What to work on
Search the listing below for the string "accomplish", then copy every line it appears in.
___ Source records
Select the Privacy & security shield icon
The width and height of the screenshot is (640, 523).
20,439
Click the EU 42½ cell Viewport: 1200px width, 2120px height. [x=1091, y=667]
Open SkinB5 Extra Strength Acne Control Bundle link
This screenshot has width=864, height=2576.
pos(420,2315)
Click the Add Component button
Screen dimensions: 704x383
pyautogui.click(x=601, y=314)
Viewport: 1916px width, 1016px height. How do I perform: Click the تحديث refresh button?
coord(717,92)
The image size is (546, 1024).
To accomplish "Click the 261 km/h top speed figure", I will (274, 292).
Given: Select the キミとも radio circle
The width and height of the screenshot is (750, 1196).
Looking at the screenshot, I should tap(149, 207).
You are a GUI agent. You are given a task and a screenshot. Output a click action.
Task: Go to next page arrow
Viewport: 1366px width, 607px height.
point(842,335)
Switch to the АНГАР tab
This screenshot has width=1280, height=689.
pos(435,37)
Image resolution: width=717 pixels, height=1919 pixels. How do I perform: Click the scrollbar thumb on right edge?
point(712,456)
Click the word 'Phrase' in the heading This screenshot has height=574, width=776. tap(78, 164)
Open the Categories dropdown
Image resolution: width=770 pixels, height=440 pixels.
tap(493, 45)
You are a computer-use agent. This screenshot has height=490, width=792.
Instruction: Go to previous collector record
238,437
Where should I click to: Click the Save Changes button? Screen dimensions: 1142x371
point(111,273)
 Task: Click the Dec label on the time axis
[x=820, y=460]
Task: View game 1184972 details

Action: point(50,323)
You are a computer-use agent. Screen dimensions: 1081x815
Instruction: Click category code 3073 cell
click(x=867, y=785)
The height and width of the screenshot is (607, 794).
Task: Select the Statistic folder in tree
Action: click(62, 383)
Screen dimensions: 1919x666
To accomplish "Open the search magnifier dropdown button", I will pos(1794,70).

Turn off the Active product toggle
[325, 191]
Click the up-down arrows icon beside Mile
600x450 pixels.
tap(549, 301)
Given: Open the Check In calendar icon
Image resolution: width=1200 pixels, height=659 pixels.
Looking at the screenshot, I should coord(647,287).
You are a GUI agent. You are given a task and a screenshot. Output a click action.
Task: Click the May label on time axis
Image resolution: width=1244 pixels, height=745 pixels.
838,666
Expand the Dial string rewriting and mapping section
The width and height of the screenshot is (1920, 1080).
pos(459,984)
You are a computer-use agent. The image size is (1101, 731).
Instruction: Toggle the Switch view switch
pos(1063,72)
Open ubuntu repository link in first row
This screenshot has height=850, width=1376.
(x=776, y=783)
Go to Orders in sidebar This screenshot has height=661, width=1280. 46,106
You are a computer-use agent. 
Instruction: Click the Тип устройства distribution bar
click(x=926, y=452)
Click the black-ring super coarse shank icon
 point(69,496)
______
Result for this exercise
To accomplish "Click the 261 km/h top speed figure", I will (274, 292).
To accomplish "Open the search magnifier dropdown button", I will pos(1794,70).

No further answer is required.